No dia 11 de Março de 2015, Ana Nicolau exaltou-se nas galerias da Assembleia da República e gritou a Passos Coelho que pedisse a demissão.
“Metes nojo ao povo” foi outra das expressões que se fez ouvir das galerias. Os comentários, não apenas de Ana, mas também de outros manifestantes, na maioria membros da associação Precários Inflexíveis, vinham no seguimento da divulgação do "Público" acerca das dívidas do ex-primeiro-ministro à Segurança Social.
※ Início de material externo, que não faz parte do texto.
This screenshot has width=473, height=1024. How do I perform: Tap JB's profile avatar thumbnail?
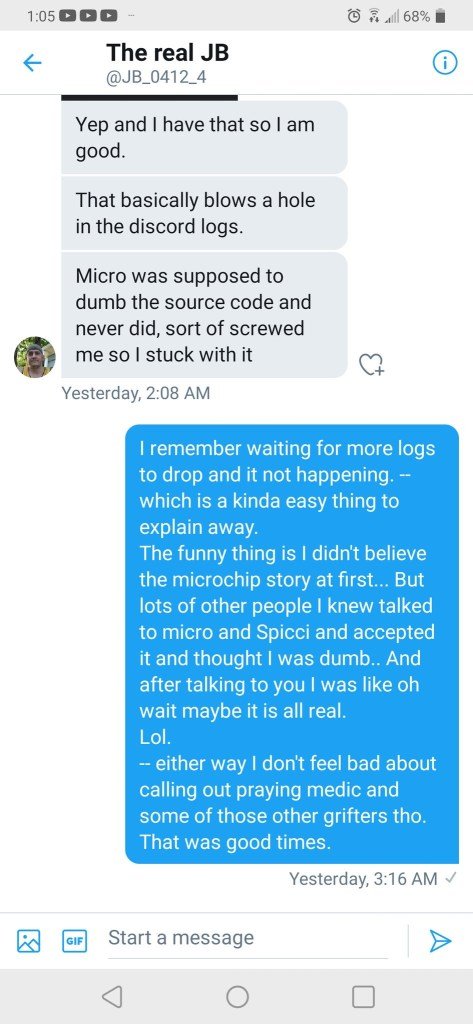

Ana Nicolau, uma desempregada prestes a completar 40 anos, foi condenada hoje a seis meses de pena de prisão, que são substituídos por uma multa de 1440 euros.
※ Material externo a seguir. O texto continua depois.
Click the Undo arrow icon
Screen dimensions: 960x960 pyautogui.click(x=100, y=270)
Apesar de não se ter manifestado sozinha, Ana Nicolau foi a única julgada pela prática do crime de perturbação do funcionamento de órgão constitucional.
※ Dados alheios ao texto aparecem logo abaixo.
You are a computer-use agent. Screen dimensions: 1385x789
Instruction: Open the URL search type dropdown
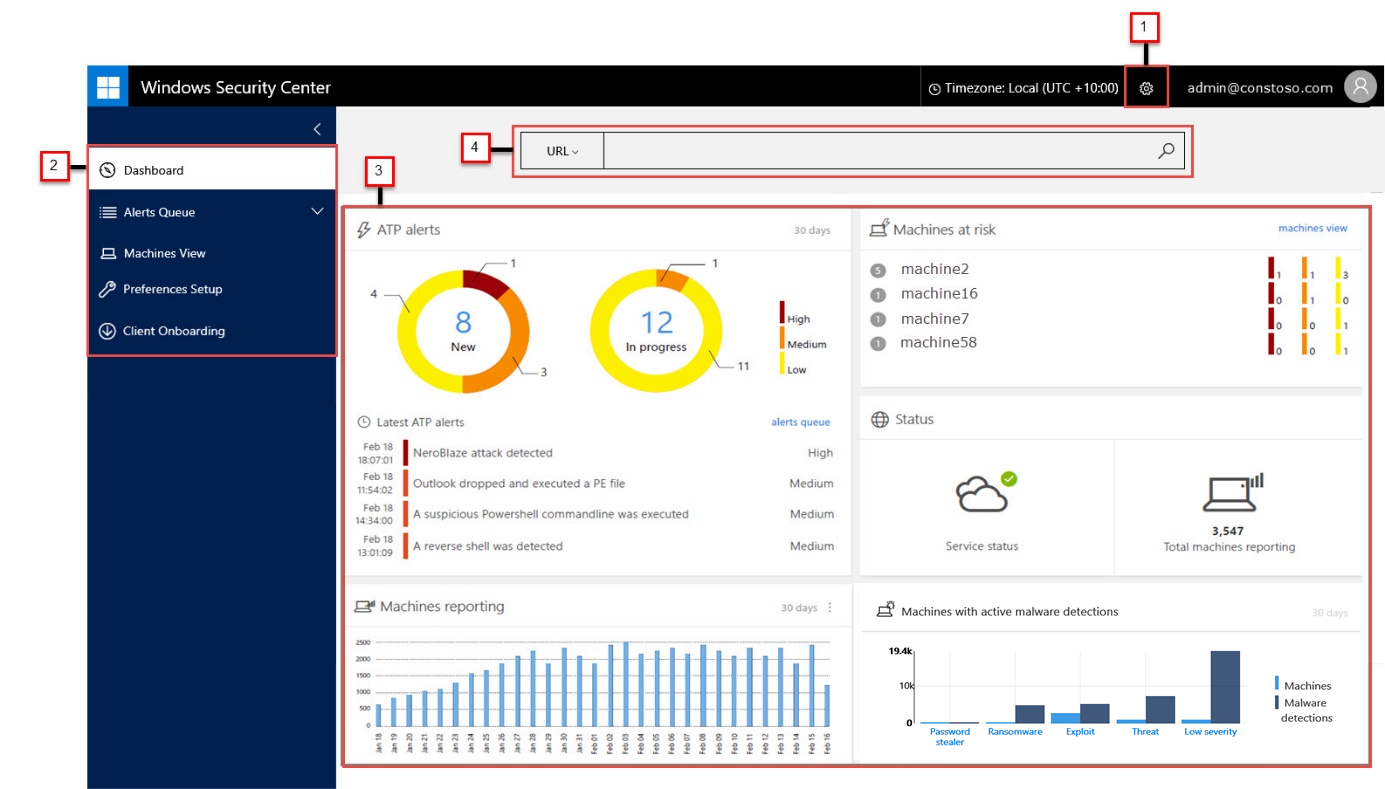[562, 151]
O juiz que condenou a mulher manifestante afirmou que o país precisa de "cidadãos empenhados" mas que "a sociedade não pode permitir que a sua atuação se faça dentro da Assembleia da República".
Um facto que Ana Nicolau admitiu saber, a questão de estar proibido por lei aos visitantes da Assembleia manifestarem-se nas galerias, mesmo que silenciosamente, através do uso de t-shirts com determinadas mensagens ou outros meios.
Apesar da evacuação das galerias ter sido feita em dois ou três minutos, o Código Penal prevê uma sentença de até três anos de cadeia para "quem, com tumultos, desordens ou vozearias, perturbar ilegitimamente o funcionamento de um órgão constitucional".